Transcribe the line containing "نام (538, 1276)" and every line after it, exactly, through the end of the records.

# Data for analysis:
BEGIN
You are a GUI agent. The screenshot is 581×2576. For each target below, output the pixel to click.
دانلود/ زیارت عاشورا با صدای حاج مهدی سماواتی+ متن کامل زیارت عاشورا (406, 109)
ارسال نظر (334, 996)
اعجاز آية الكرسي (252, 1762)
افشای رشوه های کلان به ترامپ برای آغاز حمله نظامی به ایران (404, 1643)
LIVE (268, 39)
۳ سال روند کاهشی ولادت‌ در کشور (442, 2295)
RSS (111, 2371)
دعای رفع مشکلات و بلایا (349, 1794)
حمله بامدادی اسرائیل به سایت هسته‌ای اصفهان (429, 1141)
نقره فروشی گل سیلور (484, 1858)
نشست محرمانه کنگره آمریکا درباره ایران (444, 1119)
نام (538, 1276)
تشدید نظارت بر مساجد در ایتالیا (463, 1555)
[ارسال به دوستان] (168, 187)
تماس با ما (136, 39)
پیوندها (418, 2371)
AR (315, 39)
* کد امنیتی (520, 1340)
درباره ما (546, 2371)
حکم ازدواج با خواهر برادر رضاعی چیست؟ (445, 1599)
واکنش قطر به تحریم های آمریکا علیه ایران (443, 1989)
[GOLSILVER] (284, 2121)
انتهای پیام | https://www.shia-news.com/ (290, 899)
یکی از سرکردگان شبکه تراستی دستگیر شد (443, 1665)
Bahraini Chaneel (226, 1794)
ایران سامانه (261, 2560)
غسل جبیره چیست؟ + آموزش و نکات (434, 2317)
END
# Your solution:
نام (538, 1276)
تشدید نظارت بر مساجد در ایتالیا (463, 1555)
[ارسال به دوستان] (168, 187)
تماس با ما (136, 39)
پیوندها (418, 2371)
AR (315, 39)
* کد امنیتی (520, 1340)
درباره ما (546, 2371)
حکم ازدواج با خواهر برادر رضاعی چیست؟ (445, 1599)
واکنش قطر به تحریم های آمریکا علیه ایران (443, 1989)
[GOLSILVER] (284, 2121)
انتهای پیام | https://www.shia-news.com/ (290, 899)
یکی از سرکردگان شبکه تراستی دستگیر شد (443, 1665)
Bahraini Chaneel (226, 1794)
ایران سامانه (261, 2560)
غسل جبیره چیست؟ + آموزش و نکات (434, 2317)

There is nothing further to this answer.